Friday, February 11, 2011
It is time to end the farce of threadneedle street
One should always be suspicious of simple solutions to complex problems. For a least four decades inflation bedevilled the UK economy. In the early 1990s it was fashionable to believe that an independent central bank would resolve the problem. If we simply handed over monetary control to a hard-nosed banker, inflation would more or less disappear. Monetary policy would be determined by a rational consideration of economic data. Political factors would have no influence on interest rates.
Gordon Brown was a believer. As soon as Labour were elected in 1997 he made the Bank of England independent. He created a monetary policy committee and told them to keep inflation under 2 percent. He also promised that the government would not interfere in monetary policy decisions.

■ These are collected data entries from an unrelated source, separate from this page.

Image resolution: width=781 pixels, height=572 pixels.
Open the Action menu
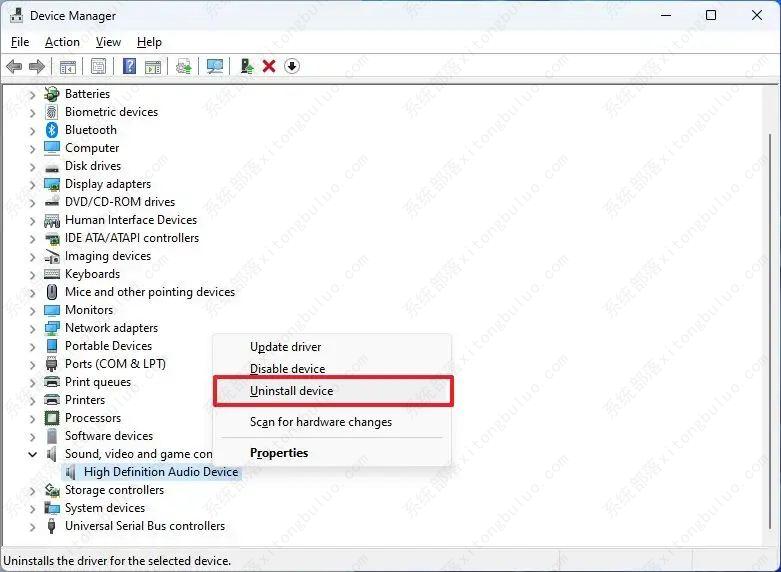pos(62,42)
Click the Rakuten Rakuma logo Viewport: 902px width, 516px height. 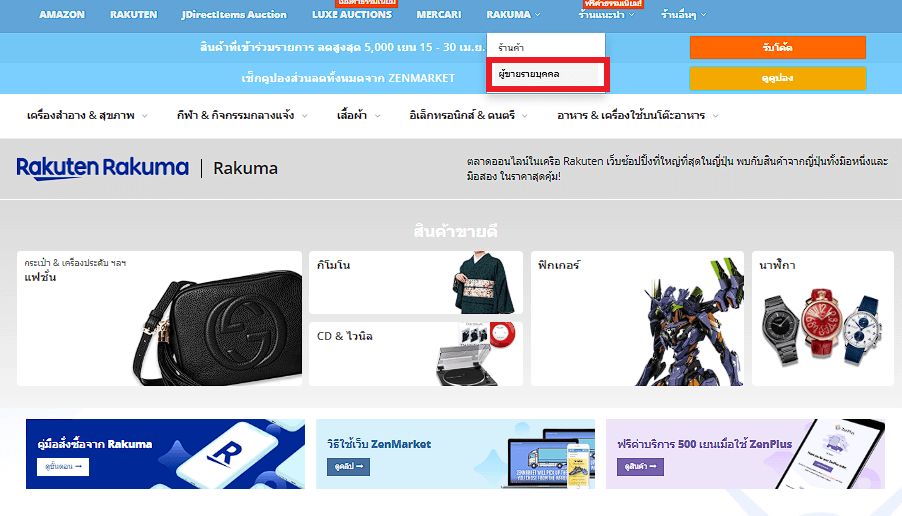[102, 167]
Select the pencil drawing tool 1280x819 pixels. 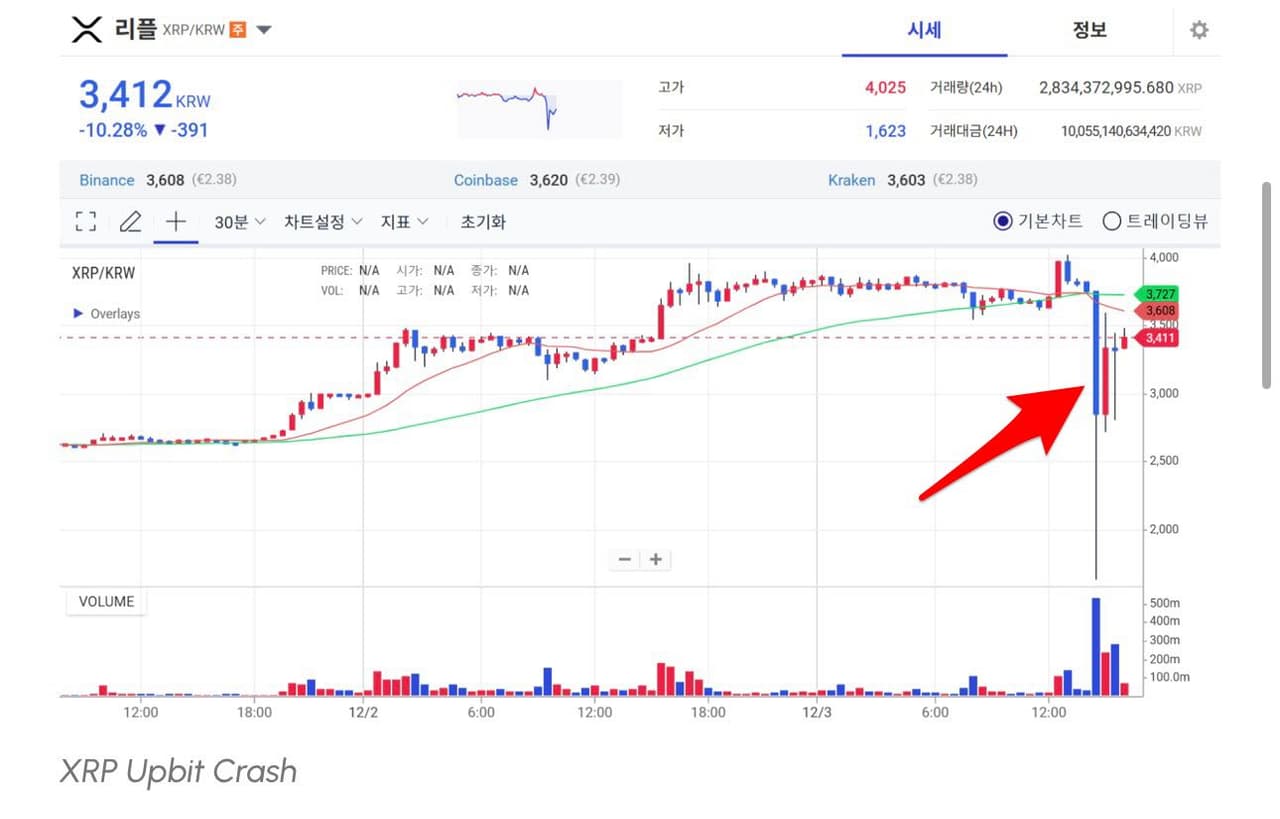130,222
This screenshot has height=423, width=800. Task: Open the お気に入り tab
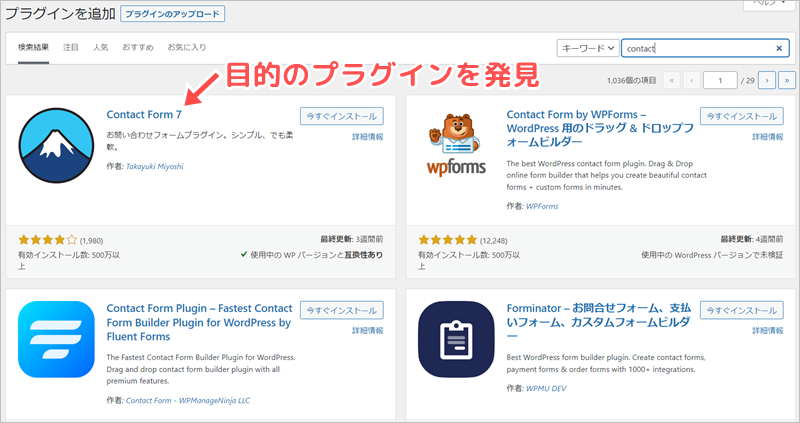pos(186,47)
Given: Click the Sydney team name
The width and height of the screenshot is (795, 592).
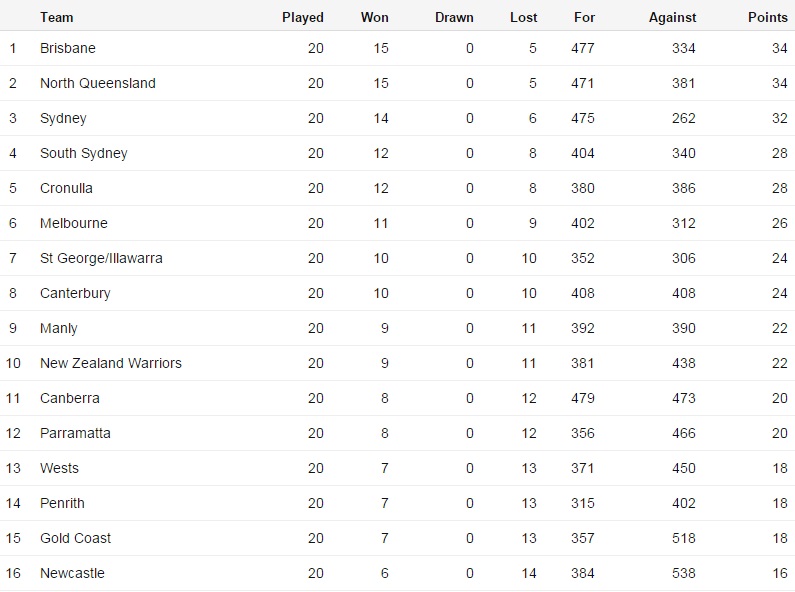Looking at the screenshot, I should coord(63,118).
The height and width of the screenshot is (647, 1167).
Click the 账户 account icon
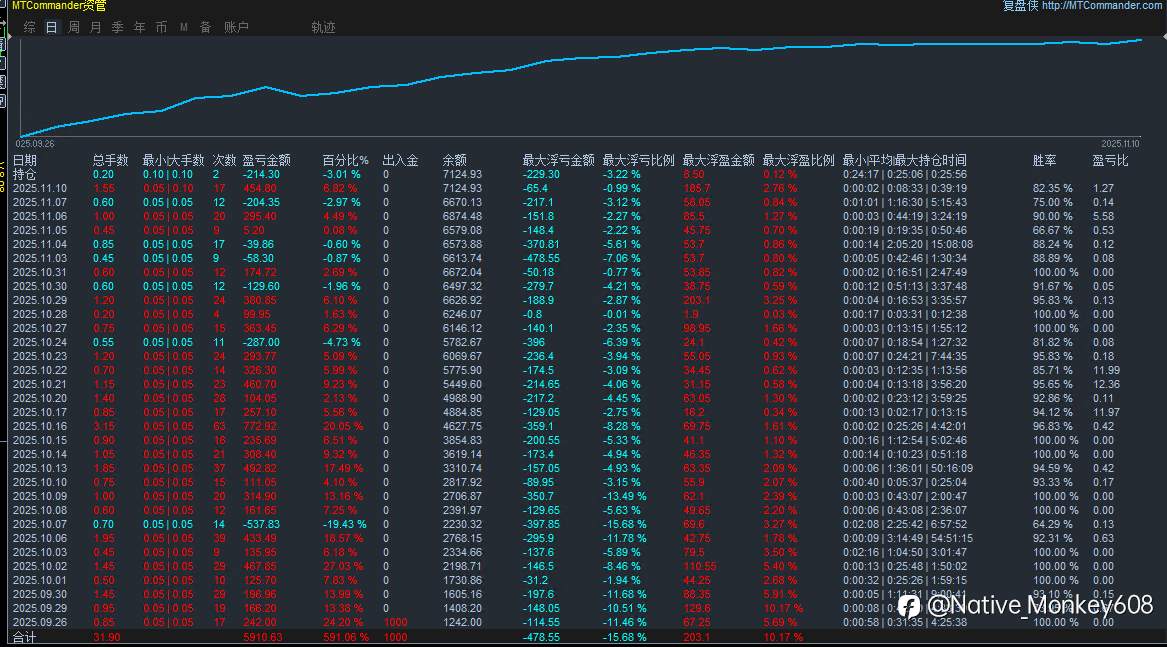pyautogui.click(x=237, y=27)
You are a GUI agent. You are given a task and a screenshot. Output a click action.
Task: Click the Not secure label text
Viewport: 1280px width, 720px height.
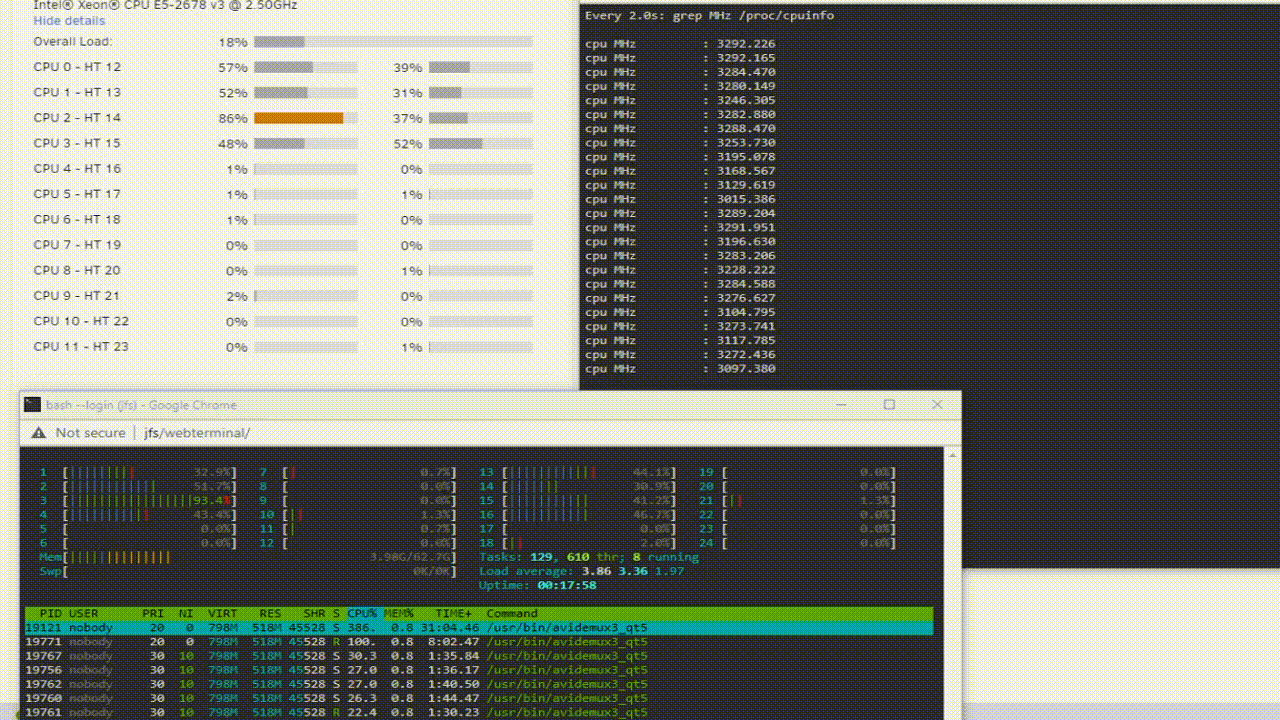tap(90, 433)
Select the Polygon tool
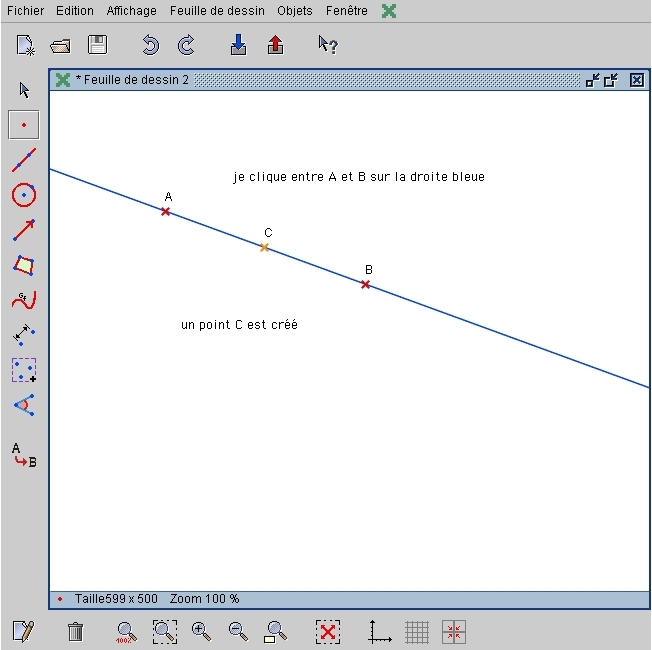652x650 pixels. pos(24,265)
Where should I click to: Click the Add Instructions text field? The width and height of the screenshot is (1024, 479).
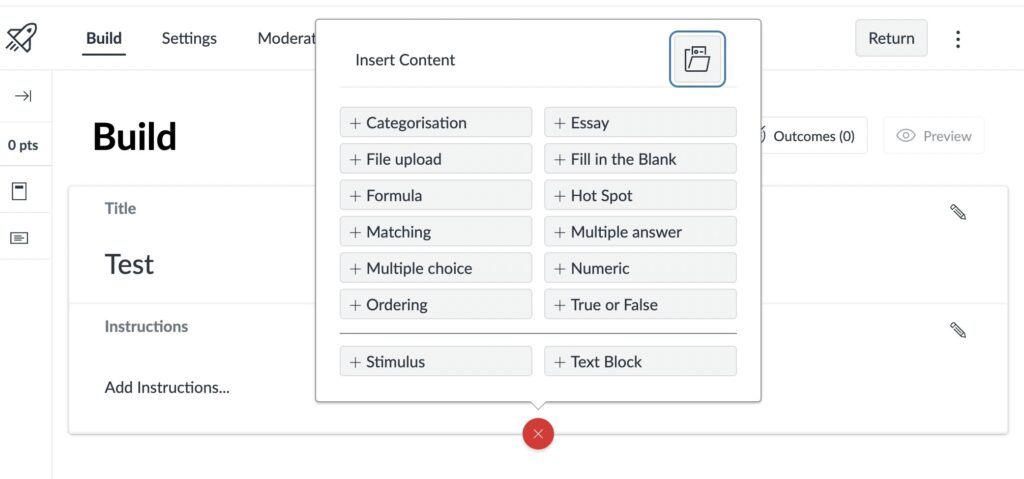[167, 387]
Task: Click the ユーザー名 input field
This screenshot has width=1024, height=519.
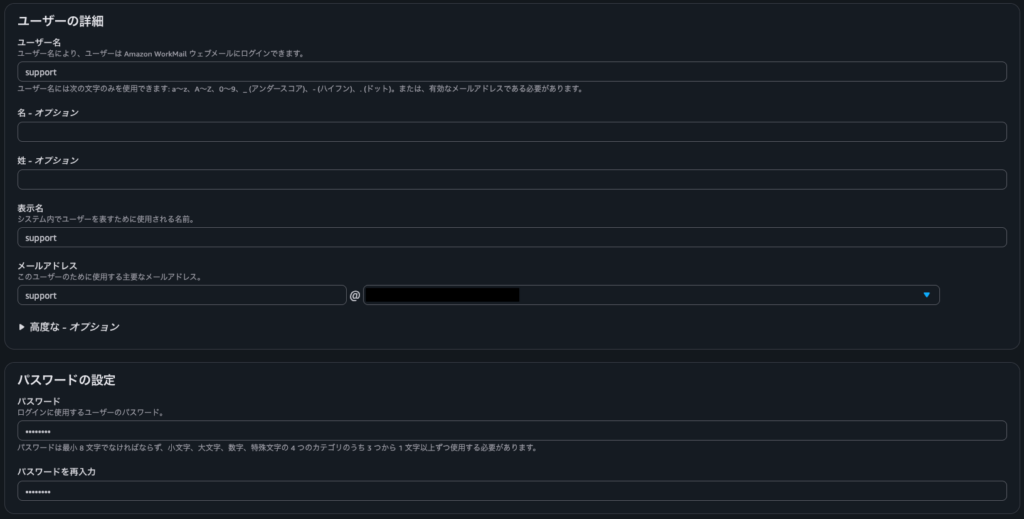Action: (511, 72)
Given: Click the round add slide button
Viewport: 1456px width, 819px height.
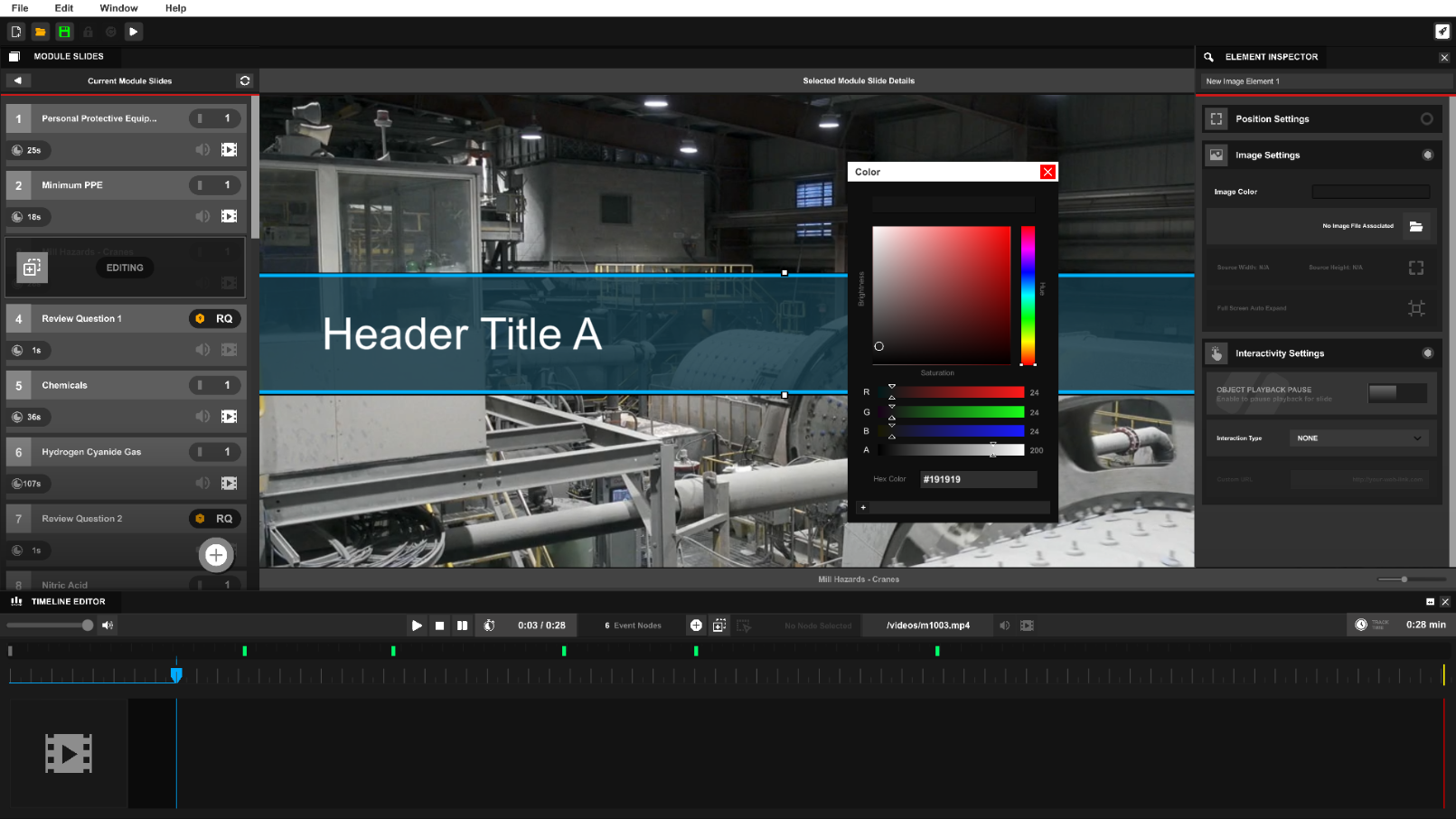Looking at the screenshot, I should pos(216,555).
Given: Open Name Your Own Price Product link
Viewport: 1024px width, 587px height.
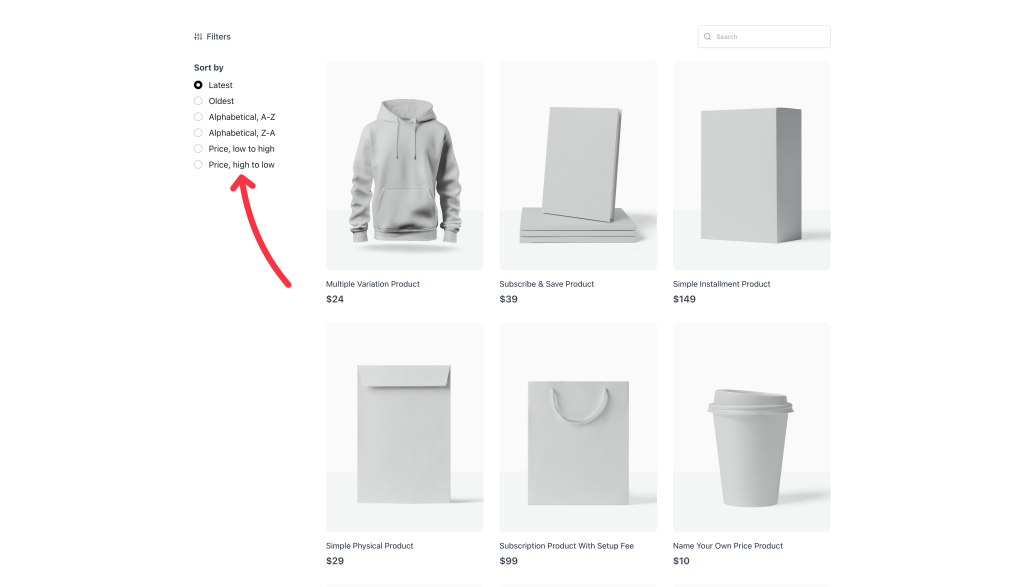Looking at the screenshot, I should pyautogui.click(x=727, y=546).
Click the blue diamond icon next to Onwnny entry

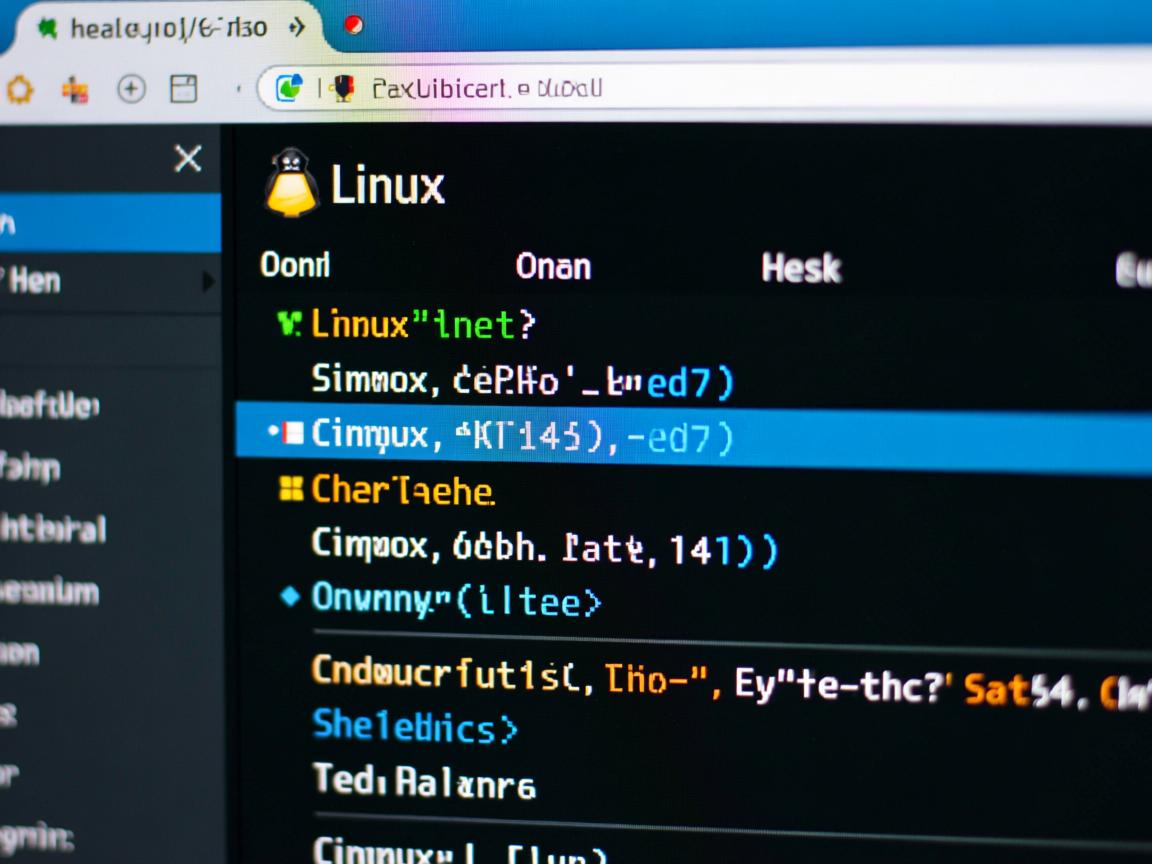(x=288, y=597)
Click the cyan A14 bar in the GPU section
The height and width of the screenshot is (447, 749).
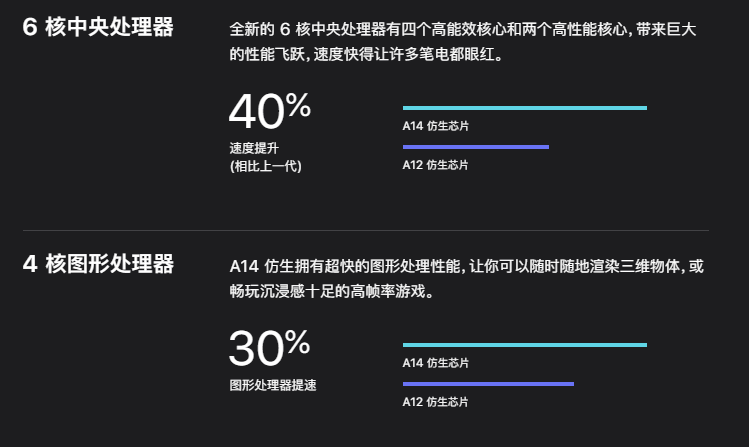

Roll forward 14 years, and the independent Bank of England has given up the fight against inflation. Apart from a few lucky months, it has missed the inflation target consistently since about 2006. It irresponsibly kept interest rates low for over a decade and provided the necessary conditions for an unprecedented asset price bubble. When the bubble burst, the financial system teetered on the brink of total collapse.
Since the bubble evaporated, the Bank has ignored its remit to keep inflation under control. Instead, monetary policy has been directed towards recapitalising the banks at the expense of savers. The consequences are now apparent in prices. Inflation is rising and there is no prospect in sight of any remedial action by the monetary policy committee.
Despite some appalling inflation numbers in December, this week the MPC decided to keep interest rates fixed at near zero. Like clockwork, the appalling inflation numbers keep coming. Today, the ONS published producer and output price data. Output price inflation rose 4.8 per cent in January 2011, while input price inflation rose 13.4 per cent.
It is time that the denial stopped. The Bank of England is incapable of maintaining price stability. It is time to close the show down. It is time to disband the monetary policy committee and re-establish political accountability. If the government again managed interest rates, they would be answerable for their decisions at the ballot box. In any event, they could do no worse than the Bank of England.